Four years ago, NZ Rugby chief executive Steve Tew threatened to pull out of this season's World Cup because financial restrictions imposed on member nations cost millions of dollars with incoming tours halted and restrictions on sponsorship arrangements.
It's time to ramp up that warning and go in even harder.
The All Blacks will defend their title in October before officials put the hammer down on working through law changes they hope to introduce in 2018.
2018! Forget it. Rugby's laws have been ruptured for some time and the game needs to respond to its audience before the next generation of spectators moves into the frame.
Rugby should learn from the NFL in the States and NRL in Australia, codes who discover things which need tweaking and react quickly. Codes evolve and change and those in charge of the framework in and around their sport have to keep pace.
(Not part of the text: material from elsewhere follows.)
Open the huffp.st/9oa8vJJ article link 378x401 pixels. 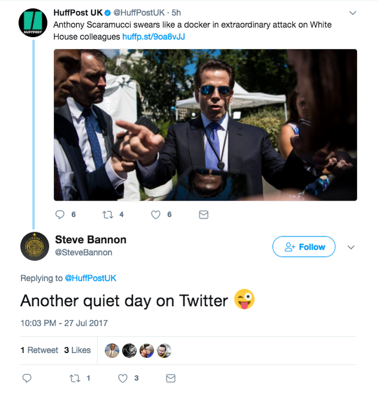point(154,37)
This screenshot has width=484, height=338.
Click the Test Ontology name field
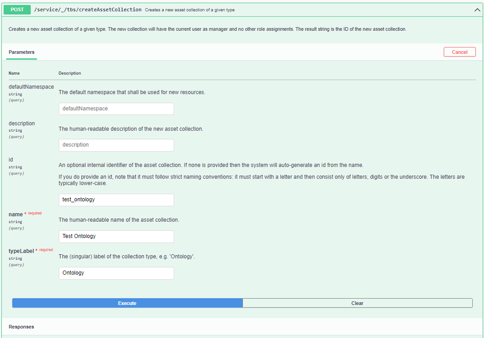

Instead as we've seen with rugby this year, member nations are being asked to canvass their constituents about law changes before they present those ideas to a World Rugby committee.
They will be considered, mulled over, tested and trialed before a tentative 2018 introduction.
In the meantime we have to endure two more seasons with huge differences in the way the game is played and refereed in both hemispheres.
It's clear parts of rugby - especially the breakdown, scrum and offside interpretations - are foggy aspects of an excessively complicated law book.
The game needs to connect better with its audience and that's not going to happen while World Rugby is in charge of the agenda.
In seasons outside the World Cup schedule, NZ Rugby does not need incoming June tours because they interrupt the Super Rugby series while end of year tours up north have a ho-hum attachment.
NZ Rugby needs to put all its clout into Sanzar and make it the pre-eminent rugby body south of the equator.
It can devise a contemporary law book, create a shorter Super series where every game means something in a tournament which allows for players' conditioning and also arrange an invitational test schedule which fits into the calendar.
It might cost New Zealand an invitation to one World Cup but when the rest of the globe sees what can be done to rugby, they will be clamouring to join the new world.